Introduction

The percentage of genetically diagnosed cases of rare disorders has increased dramatically during the last decade, with a success rate estimated at 30–50% [1], although with important differences across disease types [2]. This percentage of success corresponds, almost entirely, to monogenic cases, the most probable model for rare genetic conditions. Many factors such as failure in identifying non-coding or structural variants in Whole Exome Sequencing (WES) studies, limitations in variant interpretation, epigenetics, mosaicism or the contribution of more than one gene may explain the remaining cases [3].

The digenic model is the simplest form of oligogenic disease [4], referring both to cases with a primary and a secondary locus (the first having greater contribution to the disease) and cases in which two functionally-related loci contribute with similar importance [5]. However, there are few reported examples of digenic inheritance [6]. The aim of this study is to develop an approach for assessing the digenic model by using population sequencing data, considering as digenic those cases in which variants in both genes are necessary to develop the disease. While the statistical power to detect gene interactions has been explored for common disorders [7], to our knowledge we still lack a framework to assess the detection capability of digenic combinations in rare disorders. We hypothesize that detrimental digenic combinations of alleles should not occur in the healthy population or should show lower frequencies than expected by chance, similarly to a monogenic recessive case where two pathogenic variants are not expected to coexist in trans in a healthy individual. We evaluate the statistical power to detect causal digenic combinations considering different scenarios aiming to provide a new framework to analyze alternative models of inheritance in rare disorders.

Methods

Statistical analysis

Two biallelic markers are considered.

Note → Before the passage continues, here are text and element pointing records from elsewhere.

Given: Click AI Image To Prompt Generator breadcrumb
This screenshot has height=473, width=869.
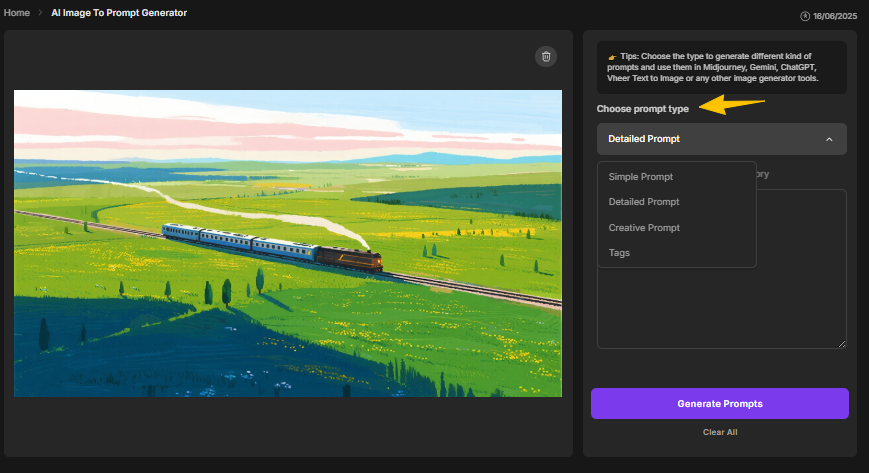Looking at the screenshot, I should click(119, 13).
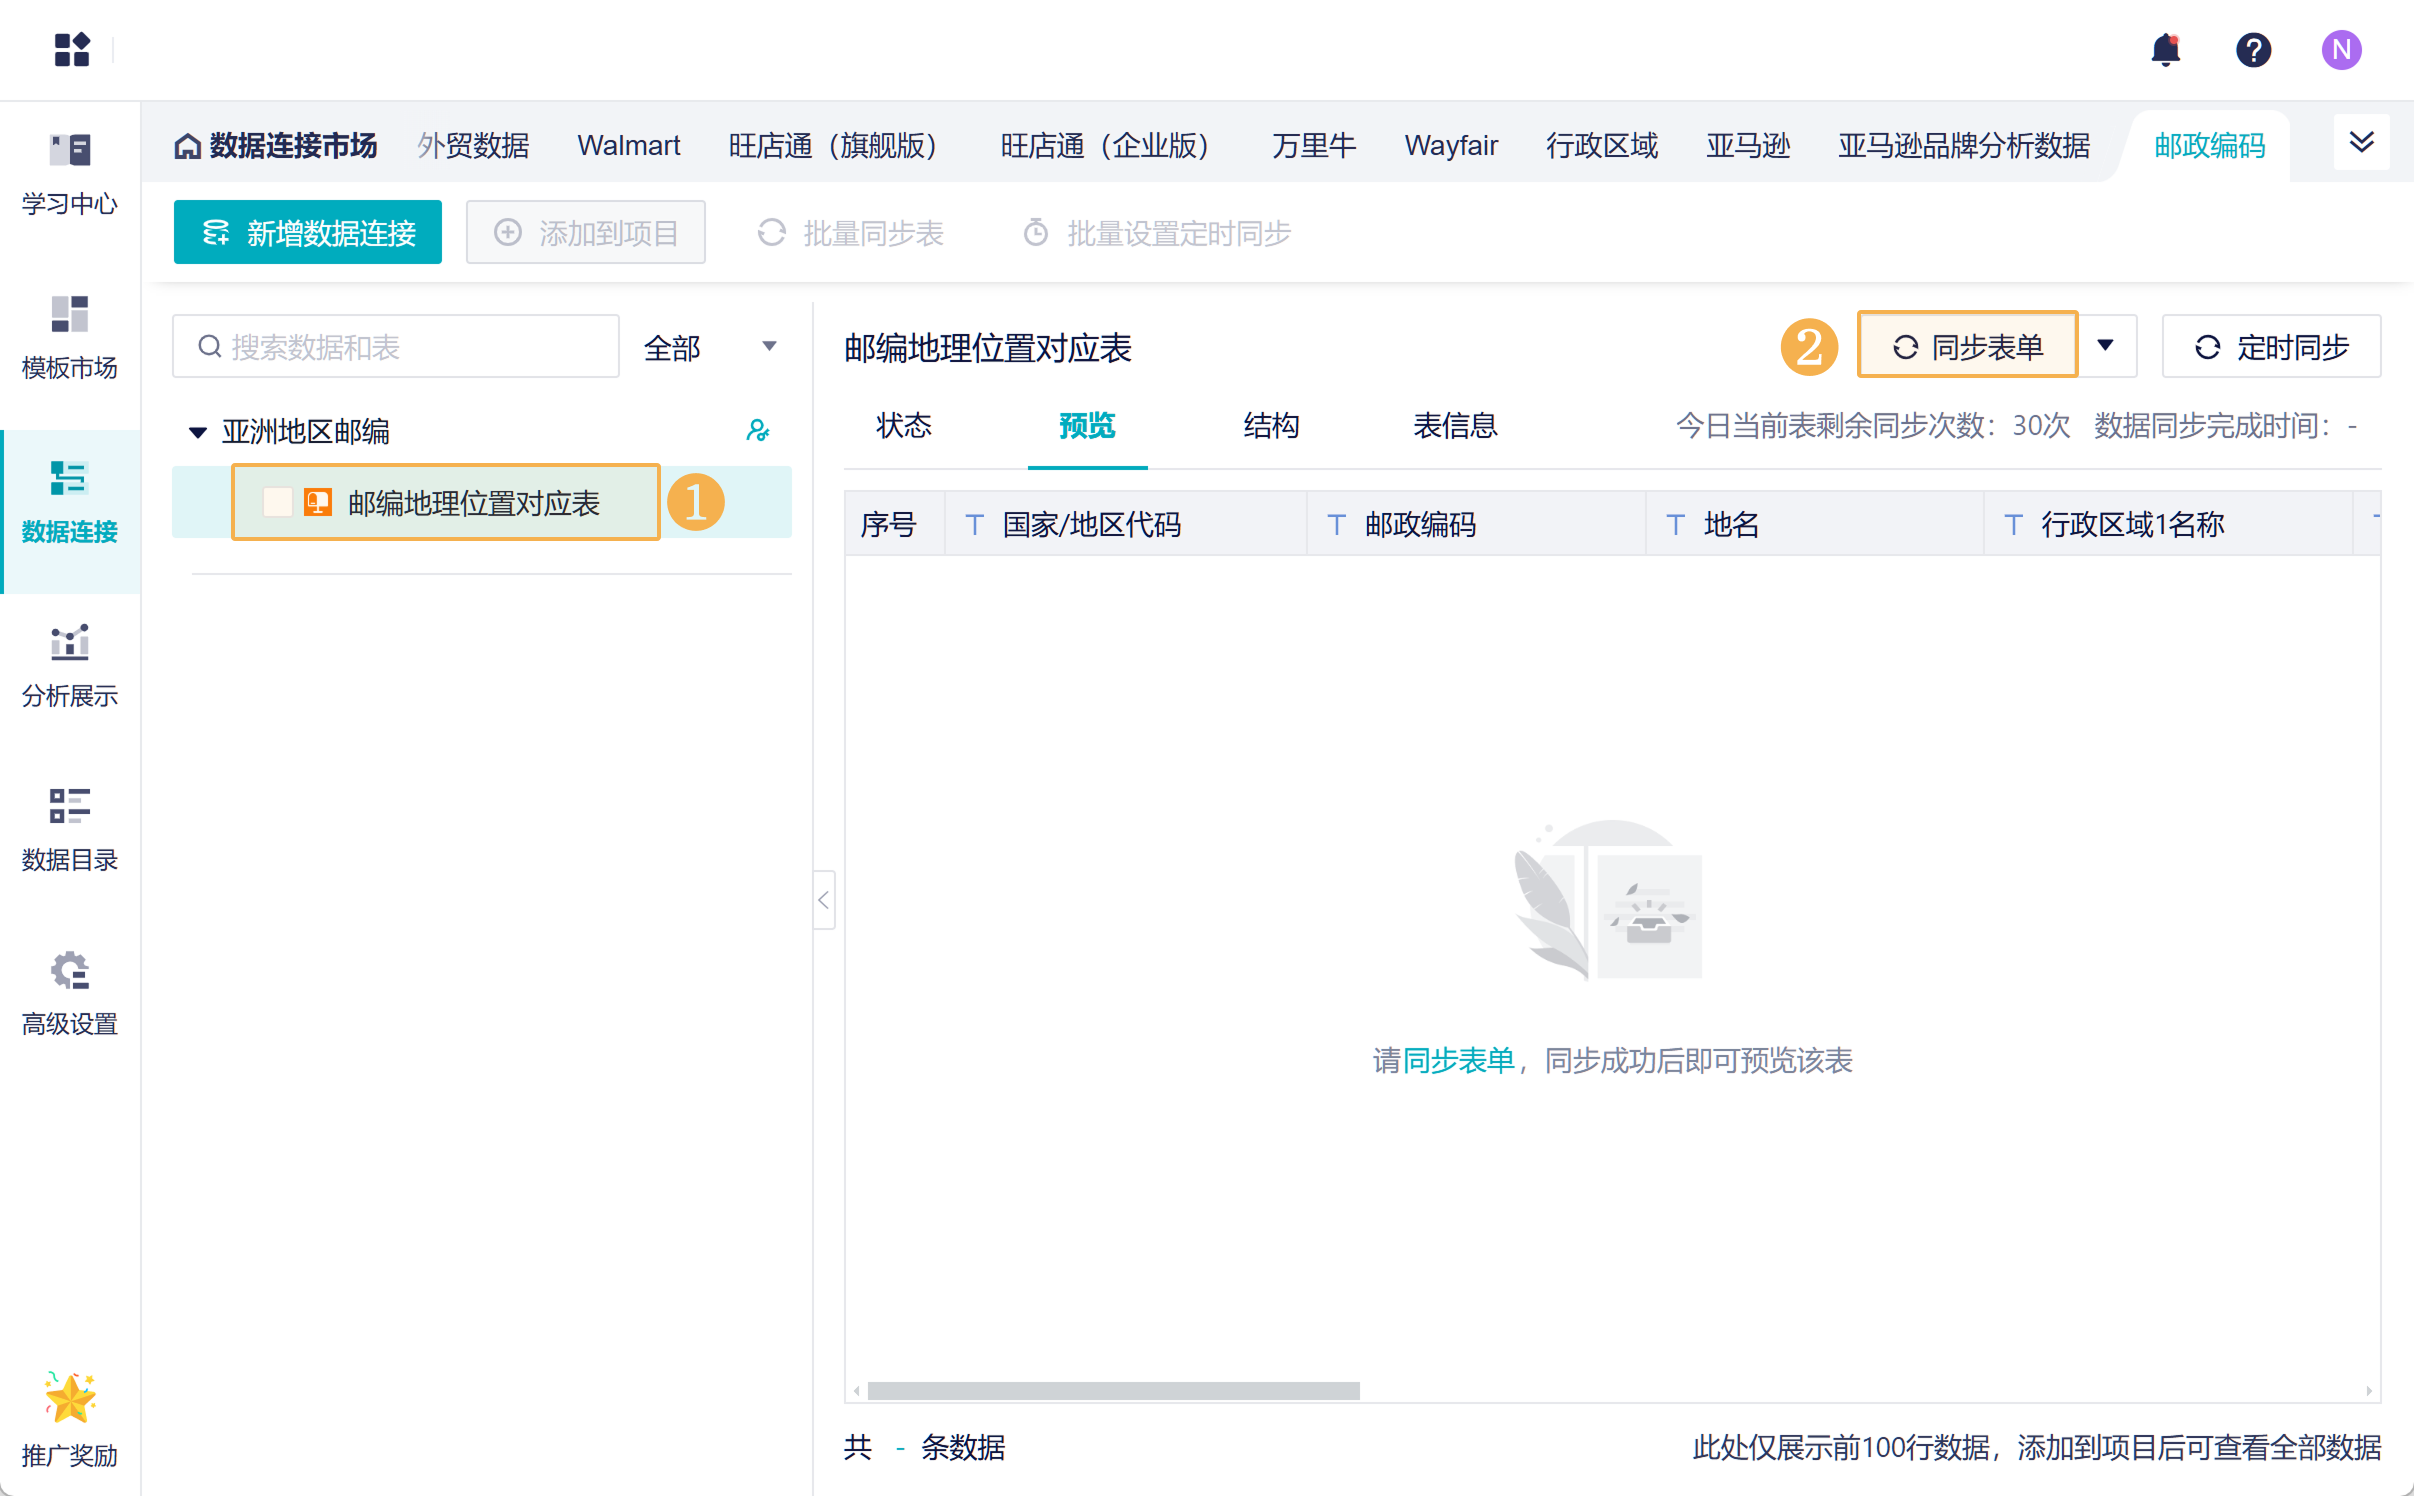2414x1496 pixels.
Task: Expand the 同步表单 dropdown arrow
Action: coord(2105,346)
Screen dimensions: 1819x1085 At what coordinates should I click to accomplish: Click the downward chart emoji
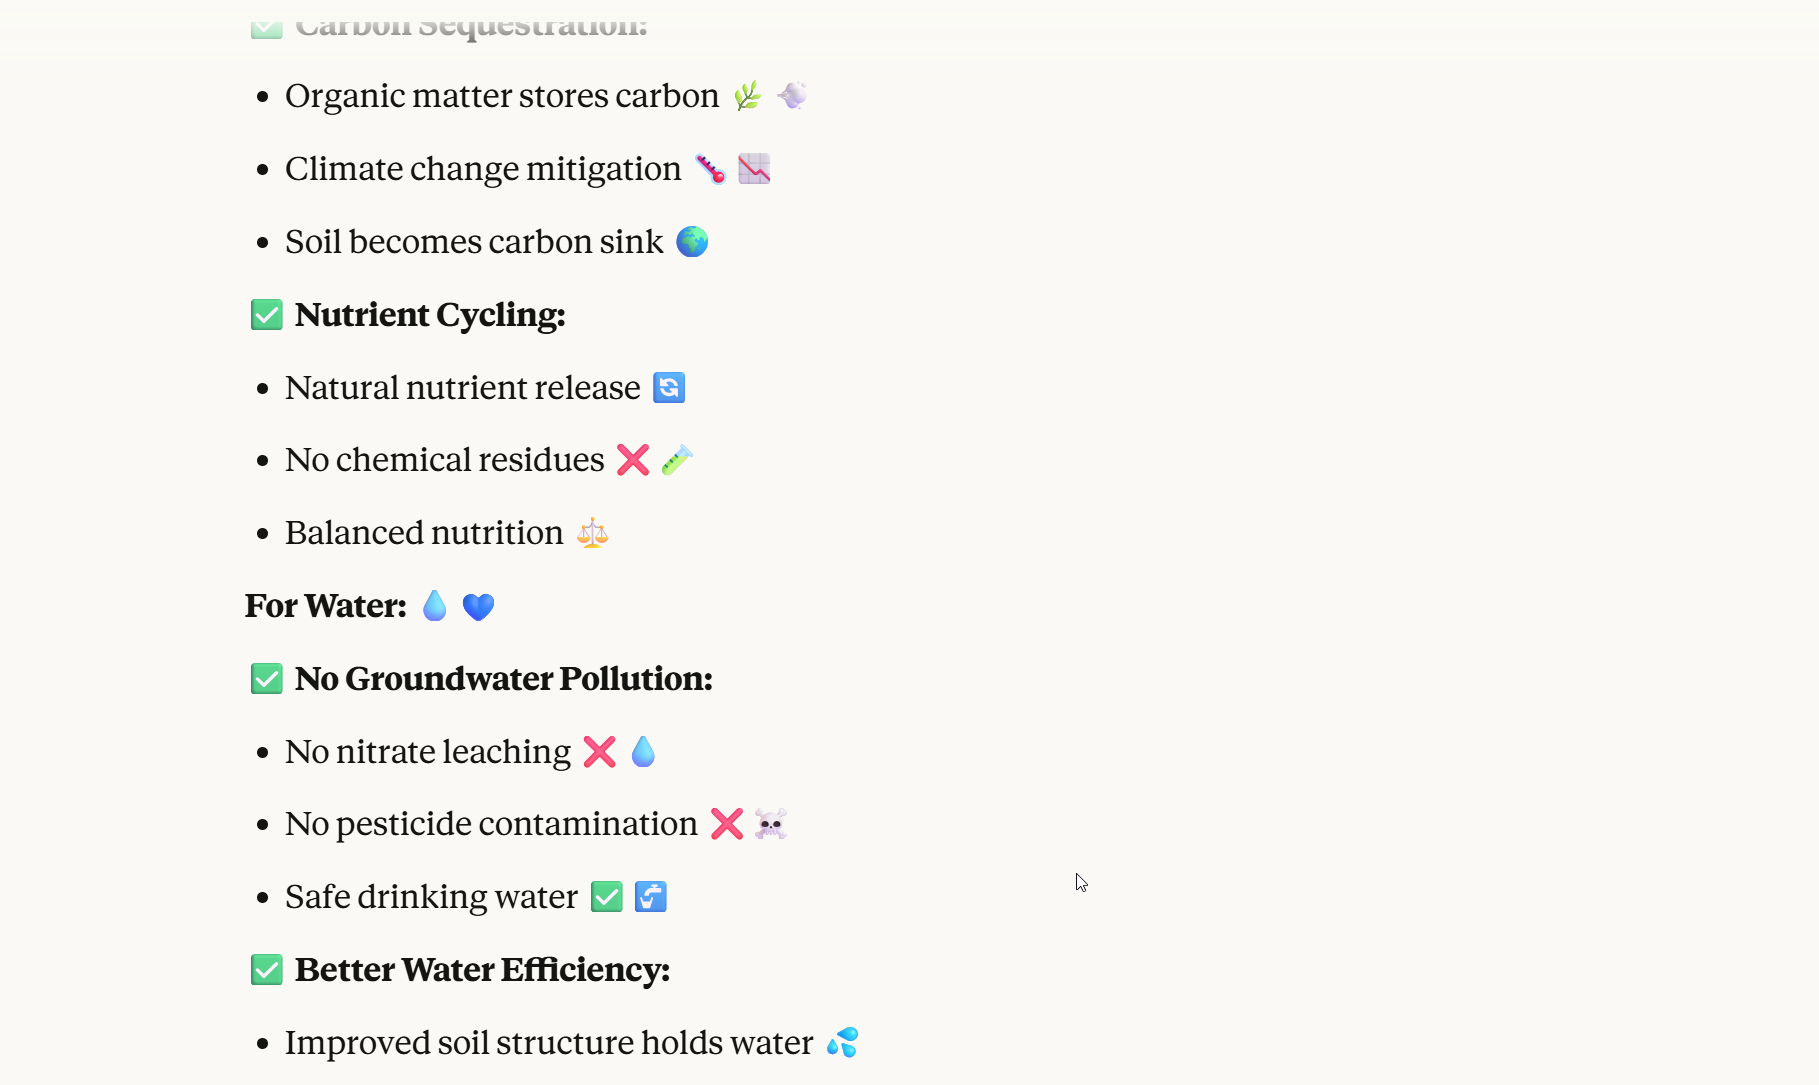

We denote genetic variant 1 (VAR1) with frequencies p1 (A) and q1 (a) and genetic variant 2 (VAR2) with frequencies p2 (B) and q2 (b). Individuals carrying the alternative allele (a/b) in one of the VARs of the digenic combination (VAR1/VAR2, respectively) are referred to as single carriers, while individuals carrying the alternative allele in both are named co-carriers (Supplementary Fig. S1). In our model, the observed number of co-carriers is calculated regardless of them being heterozygous/homozygous for the alternative allele for both of the variants, or homozygous for the alternative allele for one variant and heterozygous for the other. For each combination of VARs, a table with 4 genotype categories is built (Supplementary Table S1): (1) co-carriers, the category of interest for the digenic model (Aa/aa + Bb/bb); (2) single carriers for VAR1 (Aa/aa + BB); (3) single carriers for VAR2 (AA + Bb/bb) and (4) homozygous individuals for the reference allele for both variants (AA + BB).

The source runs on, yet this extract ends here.